#### Work task
This exercise needs the complete data reproduced exactly.

#### Raw data
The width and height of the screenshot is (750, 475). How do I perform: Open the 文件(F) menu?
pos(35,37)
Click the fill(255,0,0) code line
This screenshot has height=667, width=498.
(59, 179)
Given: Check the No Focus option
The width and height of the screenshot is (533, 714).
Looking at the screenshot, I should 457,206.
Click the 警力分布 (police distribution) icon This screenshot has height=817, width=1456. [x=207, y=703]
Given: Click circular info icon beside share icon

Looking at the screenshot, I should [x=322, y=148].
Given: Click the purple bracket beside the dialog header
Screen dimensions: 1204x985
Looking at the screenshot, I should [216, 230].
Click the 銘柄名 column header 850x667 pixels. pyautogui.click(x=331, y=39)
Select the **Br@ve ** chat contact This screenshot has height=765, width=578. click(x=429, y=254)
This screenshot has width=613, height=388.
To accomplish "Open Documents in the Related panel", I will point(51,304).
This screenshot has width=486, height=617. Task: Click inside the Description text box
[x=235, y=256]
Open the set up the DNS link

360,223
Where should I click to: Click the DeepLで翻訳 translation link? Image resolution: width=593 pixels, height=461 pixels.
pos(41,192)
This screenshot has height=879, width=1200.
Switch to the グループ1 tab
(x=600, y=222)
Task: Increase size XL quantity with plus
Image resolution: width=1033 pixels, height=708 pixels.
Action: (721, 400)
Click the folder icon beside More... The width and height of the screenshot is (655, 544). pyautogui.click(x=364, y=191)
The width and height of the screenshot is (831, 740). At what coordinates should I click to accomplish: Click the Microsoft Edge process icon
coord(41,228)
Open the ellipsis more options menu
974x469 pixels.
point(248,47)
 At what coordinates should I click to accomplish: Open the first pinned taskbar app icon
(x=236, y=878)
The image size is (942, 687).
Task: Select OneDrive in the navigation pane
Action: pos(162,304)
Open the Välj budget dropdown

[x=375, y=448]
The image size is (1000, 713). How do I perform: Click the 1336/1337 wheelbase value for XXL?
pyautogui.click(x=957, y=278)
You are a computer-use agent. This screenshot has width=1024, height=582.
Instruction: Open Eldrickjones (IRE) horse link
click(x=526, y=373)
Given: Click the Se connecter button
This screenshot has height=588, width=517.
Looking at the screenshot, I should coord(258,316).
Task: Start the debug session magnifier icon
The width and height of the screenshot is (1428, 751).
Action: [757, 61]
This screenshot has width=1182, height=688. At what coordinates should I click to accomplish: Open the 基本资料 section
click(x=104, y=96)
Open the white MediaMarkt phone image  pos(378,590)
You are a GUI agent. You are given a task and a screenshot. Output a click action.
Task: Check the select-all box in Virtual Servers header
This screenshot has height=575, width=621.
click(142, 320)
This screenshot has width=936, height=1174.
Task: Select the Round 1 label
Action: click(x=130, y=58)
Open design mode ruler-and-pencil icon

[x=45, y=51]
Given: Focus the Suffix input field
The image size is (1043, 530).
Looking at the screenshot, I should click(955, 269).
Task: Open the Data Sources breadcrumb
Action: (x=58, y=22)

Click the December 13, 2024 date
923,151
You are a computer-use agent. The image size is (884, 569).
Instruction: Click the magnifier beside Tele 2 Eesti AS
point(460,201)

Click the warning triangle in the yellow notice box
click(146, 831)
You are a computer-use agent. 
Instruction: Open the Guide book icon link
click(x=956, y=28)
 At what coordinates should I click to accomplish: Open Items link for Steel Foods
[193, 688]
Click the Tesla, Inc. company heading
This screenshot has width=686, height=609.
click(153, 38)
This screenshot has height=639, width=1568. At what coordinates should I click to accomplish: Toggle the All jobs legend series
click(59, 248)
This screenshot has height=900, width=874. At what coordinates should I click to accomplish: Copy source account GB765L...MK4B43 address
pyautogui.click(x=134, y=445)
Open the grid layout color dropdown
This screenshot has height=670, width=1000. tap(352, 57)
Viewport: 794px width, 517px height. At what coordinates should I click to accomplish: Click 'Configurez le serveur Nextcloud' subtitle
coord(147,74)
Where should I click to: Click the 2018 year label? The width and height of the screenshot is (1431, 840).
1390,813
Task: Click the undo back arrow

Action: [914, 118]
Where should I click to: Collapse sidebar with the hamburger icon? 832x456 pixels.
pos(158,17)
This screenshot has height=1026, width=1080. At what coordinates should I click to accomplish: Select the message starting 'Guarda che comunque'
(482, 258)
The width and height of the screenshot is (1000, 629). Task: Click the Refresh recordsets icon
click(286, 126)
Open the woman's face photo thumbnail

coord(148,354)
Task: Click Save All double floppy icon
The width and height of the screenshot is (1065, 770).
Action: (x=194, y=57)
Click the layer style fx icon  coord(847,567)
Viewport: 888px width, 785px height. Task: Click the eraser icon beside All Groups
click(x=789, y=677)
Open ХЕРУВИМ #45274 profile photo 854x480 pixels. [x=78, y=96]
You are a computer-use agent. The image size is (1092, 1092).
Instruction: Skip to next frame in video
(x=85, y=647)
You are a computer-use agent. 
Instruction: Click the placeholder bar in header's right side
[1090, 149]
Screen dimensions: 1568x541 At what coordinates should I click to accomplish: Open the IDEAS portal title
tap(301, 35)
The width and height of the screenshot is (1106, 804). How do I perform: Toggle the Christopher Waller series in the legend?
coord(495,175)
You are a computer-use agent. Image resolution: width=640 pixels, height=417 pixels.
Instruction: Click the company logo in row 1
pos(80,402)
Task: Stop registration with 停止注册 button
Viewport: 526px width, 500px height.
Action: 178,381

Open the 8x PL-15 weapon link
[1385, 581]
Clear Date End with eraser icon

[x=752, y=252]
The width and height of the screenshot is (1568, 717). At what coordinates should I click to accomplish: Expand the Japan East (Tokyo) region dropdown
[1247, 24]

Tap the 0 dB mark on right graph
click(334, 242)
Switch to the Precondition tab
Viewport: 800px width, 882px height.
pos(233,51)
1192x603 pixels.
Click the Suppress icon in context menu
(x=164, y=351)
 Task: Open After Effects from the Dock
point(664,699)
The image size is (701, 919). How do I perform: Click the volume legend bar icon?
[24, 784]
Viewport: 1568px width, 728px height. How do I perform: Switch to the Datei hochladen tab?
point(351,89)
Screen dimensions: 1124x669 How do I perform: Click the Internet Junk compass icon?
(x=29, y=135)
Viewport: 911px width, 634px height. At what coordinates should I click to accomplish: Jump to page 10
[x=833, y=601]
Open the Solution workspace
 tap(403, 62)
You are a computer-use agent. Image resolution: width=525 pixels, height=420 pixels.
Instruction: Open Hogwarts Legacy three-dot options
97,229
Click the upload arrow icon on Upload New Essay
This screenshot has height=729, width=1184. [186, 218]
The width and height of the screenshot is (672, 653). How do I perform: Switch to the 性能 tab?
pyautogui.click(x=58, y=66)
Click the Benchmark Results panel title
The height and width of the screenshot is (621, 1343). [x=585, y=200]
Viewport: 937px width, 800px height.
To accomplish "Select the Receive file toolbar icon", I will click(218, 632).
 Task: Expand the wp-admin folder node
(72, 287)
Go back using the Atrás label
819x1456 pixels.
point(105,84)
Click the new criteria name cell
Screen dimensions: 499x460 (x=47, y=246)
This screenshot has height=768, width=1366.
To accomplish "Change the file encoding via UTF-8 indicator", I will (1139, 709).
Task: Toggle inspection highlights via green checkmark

#### Response area
The width and height of the screenshot is (750, 475). How do I perform: Open the 文件(F) menu?
pos(35,37)
Click the fill(255,0,0) code line
This screenshot has height=667, width=498.
(59, 179)
Given: Check the No Focus option
The width and height of the screenshot is (533, 714).
Looking at the screenshot, I should 457,206.
Click the 警力分布 (police distribution) icon This screenshot has height=817, width=1456. [x=207, y=703]
Given: Click circular info icon beside share icon

Looking at the screenshot, I should [x=322, y=148].
Given: Click the purple bracket beside the dialog header
Screen dimensions: 1204x985
Looking at the screenshot, I should [216, 230].
Click the 銘柄名 column header 850x667 pixels. pyautogui.click(x=331, y=39)
Select the **Br@ve ** chat contact This screenshot has height=765, width=578. click(x=429, y=254)
This screenshot has width=613, height=388.
To accomplish "Open Documents in the Related panel", I will point(51,304).
This screenshot has width=486, height=617. Task: Click inside the Description text box
[x=235, y=256]
Open the set up the DNS link

360,223
Where should I click to: Click the DeepLで翻訳 translation link? Image resolution: width=593 pixels, height=461 pixels.
pos(41,192)
This screenshot has height=879, width=1200.
Switch to the グループ1 tab
(x=600, y=222)
Task: Increase size XL quantity with plus
Image resolution: width=1033 pixels, height=708 pixels.
Action: (721, 400)
Click the folder icon beside More... The width and height of the screenshot is (655, 544). pyautogui.click(x=364, y=191)
The width and height of the screenshot is (831, 740). At what coordinates should I click to accomplish: Click the Microsoft Edge process icon
coord(41,228)
Open the ellipsis more options menu
974x469 pixels.
point(248,47)
 At what coordinates should I click to accomplish: Open the first pinned taskbar app icon
(x=236, y=878)
The image size is (942, 687).
Task: Select OneDrive in the navigation pane
Action: pos(162,304)
Open the Välj budget dropdown

[x=375, y=448]
The image size is (1000, 713). How do I perform: Click the 1336/1337 wheelbase value for XXL?
pyautogui.click(x=957, y=278)
You are a computer-use agent. This screenshot has width=1024, height=582.
Instruction: Open Eldrickjones (IRE) horse link
click(x=526, y=373)
Given: Click the Se connecter button
This screenshot has height=588, width=517.
Looking at the screenshot, I should coord(258,316).
Task: Start the debug session magnifier icon
The width and height of the screenshot is (1428, 751).
Action: [757, 61]
This screenshot has width=1182, height=688. At what coordinates should I click to accomplish: Open the 基本资料 section
click(x=104, y=96)
Open the white MediaMarkt phone image  pos(378,590)
You are a GUI agent. You are given a task and a screenshot. Output a click action.
Task: Check the select-all box in Virtual Servers header
This screenshot has height=575, width=621.
click(142, 320)
This screenshot has width=936, height=1174.
Task: Select the Round 1 label
Action: click(x=130, y=58)
Open design mode ruler-and-pencil icon

[x=45, y=51]
Given: Focus the Suffix input field
The image size is (1043, 530).
Looking at the screenshot, I should click(955, 269).
Task: Open the Data Sources breadcrumb
Action: (x=58, y=22)

Click the December 13, 2024 date
923,151
You are a computer-use agent. The image size is (884, 569).
Instruction: Click the magnifier beside Tele 2 Eesti AS
point(460,201)

Click the warning triangle in the yellow notice box
click(146, 831)
You are a computer-use agent. 
Instruction: Open the Guide book icon link
click(x=956, y=28)
 At what coordinates should I click to accomplish: Open Items link for Steel Foods
[193, 688]
Click the Tesla, Inc. company heading
This screenshot has width=686, height=609.
click(153, 38)
This screenshot has height=639, width=1568. At what coordinates should I click to accomplish: Toggle the All jobs legend series
click(59, 248)
This screenshot has height=900, width=874. At what coordinates should I click to accomplish: Copy source account GB765L...MK4B43 address
pyautogui.click(x=134, y=445)
Open the grid layout color dropdown
This screenshot has height=670, width=1000. tap(352, 57)
Viewport: 794px width, 517px height. At what coordinates should I click to accomplish: Click 'Configurez le serveur Nextcloud' subtitle
coord(147,74)
Where should I click to: Click the 2018 year label? The width and height of the screenshot is (1431, 840).
1390,813
Task: Click the undo back arrow

Action: [914, 118]
Where should I click to: Collapse sidebar with the hamburger icon? 832x456 pixels.
pos(158,17)
This screenshot has height=1026, width=1080. At what coordinates should I click to accomplish: Select the message starting 'Guarda che comunque'
(482, 258)
The width and height of the screenshot is (1000, 629). Task: Click the Refresh recordsets icon
click(286, 126)
Open the woman's face photo thumbnail

coord(148,354)
Task: Click Save All double floppy icon
The width and height of the screenshot is (1065, 770).
Action: (x=194, y=57)
Click the layer style fx icon  coord(847,567)
Viewport: 888px width, 785px height. Task: Click the eraser icon beside All Groups
click(x=789, y=677)
Open ХЕРУВИМ #45274 profile photo 854x480 pixels. [x=78, y=96]
You are a computer-use agent. The image size is (1092, 1092).
Instruction: Skip to next frame in video
(x=85, y=647)
You are a computer-use agent. 
Instruction: Click the placeholder bar in header's right side
[1090, 149]
Screen dimensions: 1568x541 At what coordinates should I click to accomplish: Open the IDEAS portal title
tap(301, 35)
The width and height of the screenshot is (1106, 804). How do I perform: Toggle the Christopher Waller series in the legend?
coord(495,175)
You are a computer-use agent. Image resolution: width=640 pixels, height=417 pixels.
Instruction: Click the company logo in row 1
pos(80,402)
Task: Stop registration with 停止注册 button
Viewport: 526px width, 500px height.
Action: 178,381

Open the 8x PL-15 weapon link
[1385, 581]
Clear Date End with eraser icon

[x=752, y=252]
The width and height of the screenshot is (1568, 717). At what coordinates should I click to accomplish: Expand the Japan East (Tokyo) region dropdown
[1247, 24]

Tap the 0 dB mark on right graph
click(334, 242)
Switch to the Precondition tab
Viewport: 800px width, 882px height.
pos(233,51)
1192x603 pixels.
Click the Suppress icon in context menu
(x=164, y=351)
 Task: Open After Effects from the Dock
point(664,699)
The image size is (701, 919). How do I perform: Click the volume legend bar icon?
[24, 784]
Viewport: 1568px width, 728px height. How do I perform: Switch to the Datei hochladen tab?
point(351,89)
Screen dimensions: 1124x669 How do I perform: Click the Internet Junk compass icon?
(x=29, y=135)
Viewport: 911px width, 634px height. At what coordinates should I click to accomplish: Jump to page 10
[x=833, y=601]
Open the Solution workspace
 tap(403, 62)
You are a computer-use agent. Image resolution: width=525 pixels, height=420 pixels.
Instruction: Open Hogwarts Legacy three-dot options
97,229
Click the upload arrow icon on Upload New Essay
This screenshot has height=729, width=1184. [186, 218]
The width and height of the screenshot is (672, 653). How do I perform: Switch to the 性能 tab?
pyautogui.click(x=58, y=66)
Click the Benchmark Results panel title
The height and width of the screenshot is (621, 1343). [x=585, y=200]
Viewport: 937px width, 800px height.
To accomplish "Select the Receive file toolbar icon", I will click(218, 632).
 Task: Expand the wp-admin folder node
(72, 287)
Go back using the Atrás label
819x1456 pixels.
point(105,84)
Click the new criteria name cell
Screen dimensions: 499x460 (x=47, y=246)
This screenshot has height=768, width=1366.
To accomplish "Change the file encoding via UTF-8 indicator", I will (1139, 709).
Task: Toggle inspection highlights via green checkmark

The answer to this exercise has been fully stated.